16. O primeiro pedido de pagamento referente a facturas vencidas foi apresentado pela A. ao POSI em 13.09.02, o 2º em 13.02.03, e o 3º em 05.08.03 (cfr. docs de fls. 92 a 99).
17. Os dois primeiros foram pagos na íntegra por verbas retiradas do FEDER e do OE, mas quanto ao terceiro pedido, foi paga apenas a verba de €60.425,07, e pelo FEDER, em 18.10.03 (cfr. doc.de fls. 101).
18. Foi pago à A. o montante de €265.667,27, relativo à totalidade do primeiro e do segundo pedidos e a parte do terceiro pedido.

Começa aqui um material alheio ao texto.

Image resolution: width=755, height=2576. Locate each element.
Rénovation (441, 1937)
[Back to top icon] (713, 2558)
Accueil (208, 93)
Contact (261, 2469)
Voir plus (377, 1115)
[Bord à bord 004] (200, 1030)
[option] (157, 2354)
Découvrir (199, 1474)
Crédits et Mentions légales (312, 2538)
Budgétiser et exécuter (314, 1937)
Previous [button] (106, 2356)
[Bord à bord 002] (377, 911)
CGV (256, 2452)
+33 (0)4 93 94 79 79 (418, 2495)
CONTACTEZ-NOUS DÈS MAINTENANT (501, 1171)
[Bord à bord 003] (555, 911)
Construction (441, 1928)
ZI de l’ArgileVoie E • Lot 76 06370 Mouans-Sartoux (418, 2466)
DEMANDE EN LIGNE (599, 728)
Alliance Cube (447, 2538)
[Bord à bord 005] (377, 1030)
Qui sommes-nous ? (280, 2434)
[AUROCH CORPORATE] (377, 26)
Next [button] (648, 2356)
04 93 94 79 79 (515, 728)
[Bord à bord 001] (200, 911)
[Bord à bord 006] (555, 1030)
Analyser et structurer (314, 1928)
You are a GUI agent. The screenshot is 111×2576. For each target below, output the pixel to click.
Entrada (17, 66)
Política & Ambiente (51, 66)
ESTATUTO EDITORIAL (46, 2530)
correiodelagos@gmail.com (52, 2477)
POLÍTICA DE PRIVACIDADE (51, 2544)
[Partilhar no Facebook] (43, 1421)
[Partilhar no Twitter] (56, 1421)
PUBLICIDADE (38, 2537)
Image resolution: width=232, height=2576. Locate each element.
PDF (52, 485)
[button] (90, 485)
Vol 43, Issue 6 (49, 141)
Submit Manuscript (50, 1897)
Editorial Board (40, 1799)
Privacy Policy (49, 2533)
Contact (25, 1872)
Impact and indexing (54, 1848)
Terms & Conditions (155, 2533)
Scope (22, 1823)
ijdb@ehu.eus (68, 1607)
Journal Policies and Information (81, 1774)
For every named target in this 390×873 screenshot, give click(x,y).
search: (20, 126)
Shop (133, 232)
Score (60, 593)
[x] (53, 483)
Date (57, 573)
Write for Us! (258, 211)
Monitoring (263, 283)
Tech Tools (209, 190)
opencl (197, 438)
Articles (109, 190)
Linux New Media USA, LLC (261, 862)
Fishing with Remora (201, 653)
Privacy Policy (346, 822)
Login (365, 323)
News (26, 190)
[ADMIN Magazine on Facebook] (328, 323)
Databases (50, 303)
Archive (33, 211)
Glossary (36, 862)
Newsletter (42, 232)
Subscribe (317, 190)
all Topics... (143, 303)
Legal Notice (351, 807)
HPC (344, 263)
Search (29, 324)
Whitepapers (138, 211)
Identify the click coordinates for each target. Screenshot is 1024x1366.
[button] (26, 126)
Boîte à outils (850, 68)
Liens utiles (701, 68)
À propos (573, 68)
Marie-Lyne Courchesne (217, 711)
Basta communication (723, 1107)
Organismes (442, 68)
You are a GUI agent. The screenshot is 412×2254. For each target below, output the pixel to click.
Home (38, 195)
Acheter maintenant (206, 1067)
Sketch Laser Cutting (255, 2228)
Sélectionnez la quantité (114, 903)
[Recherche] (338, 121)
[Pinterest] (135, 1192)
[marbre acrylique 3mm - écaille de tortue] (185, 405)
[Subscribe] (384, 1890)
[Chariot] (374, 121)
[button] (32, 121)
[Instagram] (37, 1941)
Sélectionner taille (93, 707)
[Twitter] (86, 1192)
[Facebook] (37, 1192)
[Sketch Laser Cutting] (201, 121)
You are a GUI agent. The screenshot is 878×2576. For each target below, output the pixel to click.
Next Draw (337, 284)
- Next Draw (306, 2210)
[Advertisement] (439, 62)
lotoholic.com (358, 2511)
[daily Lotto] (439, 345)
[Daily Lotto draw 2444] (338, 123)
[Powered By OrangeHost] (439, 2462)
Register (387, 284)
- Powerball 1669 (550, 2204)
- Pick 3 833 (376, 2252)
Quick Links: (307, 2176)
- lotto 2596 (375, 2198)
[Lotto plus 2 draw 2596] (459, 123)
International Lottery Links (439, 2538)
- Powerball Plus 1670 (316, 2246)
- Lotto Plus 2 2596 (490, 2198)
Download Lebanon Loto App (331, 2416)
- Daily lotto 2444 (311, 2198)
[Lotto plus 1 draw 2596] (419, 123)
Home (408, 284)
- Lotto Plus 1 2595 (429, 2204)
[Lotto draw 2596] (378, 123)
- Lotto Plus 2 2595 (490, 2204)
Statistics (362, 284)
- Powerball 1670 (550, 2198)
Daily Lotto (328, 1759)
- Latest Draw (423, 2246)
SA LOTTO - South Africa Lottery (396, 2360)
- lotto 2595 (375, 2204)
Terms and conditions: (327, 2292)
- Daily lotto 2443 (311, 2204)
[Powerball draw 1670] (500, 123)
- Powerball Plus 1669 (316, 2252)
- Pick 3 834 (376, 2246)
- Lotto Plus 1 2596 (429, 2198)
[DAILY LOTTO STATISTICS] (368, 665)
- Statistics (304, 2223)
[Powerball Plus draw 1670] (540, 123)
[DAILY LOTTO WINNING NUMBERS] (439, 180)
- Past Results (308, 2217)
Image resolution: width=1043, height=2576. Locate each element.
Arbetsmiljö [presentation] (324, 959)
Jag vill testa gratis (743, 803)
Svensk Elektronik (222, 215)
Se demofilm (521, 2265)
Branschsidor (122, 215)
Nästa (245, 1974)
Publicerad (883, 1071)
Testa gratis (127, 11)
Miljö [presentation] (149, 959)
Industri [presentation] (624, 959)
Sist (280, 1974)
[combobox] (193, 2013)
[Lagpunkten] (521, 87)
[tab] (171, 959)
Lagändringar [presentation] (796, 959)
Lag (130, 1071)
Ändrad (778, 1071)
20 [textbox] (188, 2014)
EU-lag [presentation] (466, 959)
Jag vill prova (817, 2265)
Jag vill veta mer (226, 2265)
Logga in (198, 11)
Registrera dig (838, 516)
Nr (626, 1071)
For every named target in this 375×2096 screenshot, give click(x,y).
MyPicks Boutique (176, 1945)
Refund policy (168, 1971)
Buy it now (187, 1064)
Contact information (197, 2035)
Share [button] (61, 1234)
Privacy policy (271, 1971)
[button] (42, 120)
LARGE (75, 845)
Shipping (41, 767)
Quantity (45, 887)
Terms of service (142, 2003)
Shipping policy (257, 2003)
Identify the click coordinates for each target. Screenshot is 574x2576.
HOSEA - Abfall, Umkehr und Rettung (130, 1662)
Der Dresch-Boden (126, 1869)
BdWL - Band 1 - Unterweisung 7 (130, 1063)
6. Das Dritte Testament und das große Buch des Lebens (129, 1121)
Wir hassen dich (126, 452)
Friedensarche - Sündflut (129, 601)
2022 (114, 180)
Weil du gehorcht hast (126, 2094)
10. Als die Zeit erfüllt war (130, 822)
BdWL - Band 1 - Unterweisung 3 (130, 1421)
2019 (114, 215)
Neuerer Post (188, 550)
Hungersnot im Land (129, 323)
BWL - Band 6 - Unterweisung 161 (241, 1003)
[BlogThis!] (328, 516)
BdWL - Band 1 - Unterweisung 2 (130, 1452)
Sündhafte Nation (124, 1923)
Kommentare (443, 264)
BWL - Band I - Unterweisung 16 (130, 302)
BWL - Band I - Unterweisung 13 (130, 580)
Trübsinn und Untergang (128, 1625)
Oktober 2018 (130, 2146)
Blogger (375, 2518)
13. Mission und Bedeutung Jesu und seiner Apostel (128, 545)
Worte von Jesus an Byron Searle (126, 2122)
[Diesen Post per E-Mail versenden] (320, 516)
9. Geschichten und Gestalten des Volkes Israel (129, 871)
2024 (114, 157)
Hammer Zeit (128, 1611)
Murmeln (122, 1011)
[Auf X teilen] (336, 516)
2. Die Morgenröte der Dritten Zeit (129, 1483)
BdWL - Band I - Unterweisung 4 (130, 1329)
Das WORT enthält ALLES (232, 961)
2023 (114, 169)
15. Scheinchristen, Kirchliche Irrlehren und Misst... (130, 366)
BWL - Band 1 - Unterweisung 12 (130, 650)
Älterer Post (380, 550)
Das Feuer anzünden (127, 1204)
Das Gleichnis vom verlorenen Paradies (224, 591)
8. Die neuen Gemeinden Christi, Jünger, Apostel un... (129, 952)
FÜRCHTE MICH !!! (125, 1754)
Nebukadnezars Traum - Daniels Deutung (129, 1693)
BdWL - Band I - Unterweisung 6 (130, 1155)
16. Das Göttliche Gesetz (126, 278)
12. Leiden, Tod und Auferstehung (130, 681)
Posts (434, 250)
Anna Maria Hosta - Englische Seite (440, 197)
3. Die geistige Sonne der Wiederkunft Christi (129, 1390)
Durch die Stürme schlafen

19. No início de 2004, teve início uma avaliação de controlo de 1º nível, nos termos do artigo 10° do Regulamento da Comissão n°438/2001, a qual decorreu até 23.07.04.
20. Em 07.06.04, foi remetido ao gestor do POSI o 4º pedido de pagamento, nos termos dos docs de fls. 104 a 107, cujo teor se dá por integralmente reproduzido, o qual não foi satisfeito.
21. Foi proferido o Relatório n° 005/2004 - Projecto n°263-2.2-C-LVT da acção de controlo de 1º nível, de fls. 37 a 53 dos autos cujo teor se dá por integralmente reproduzido, no qual, a final, se pode ler, designadamente, o seguinte:
"Anomalia: O contrato de prestação de serviços e cedência de licença de produção e utilização de conteúdos celebrado entre a FA... e a sociedade comercial "B..., ida "não cumpre o disposto no capítulo XIII do Decreto-Lei n° 197/99, de 8 de Junho a que está sujeita." (...)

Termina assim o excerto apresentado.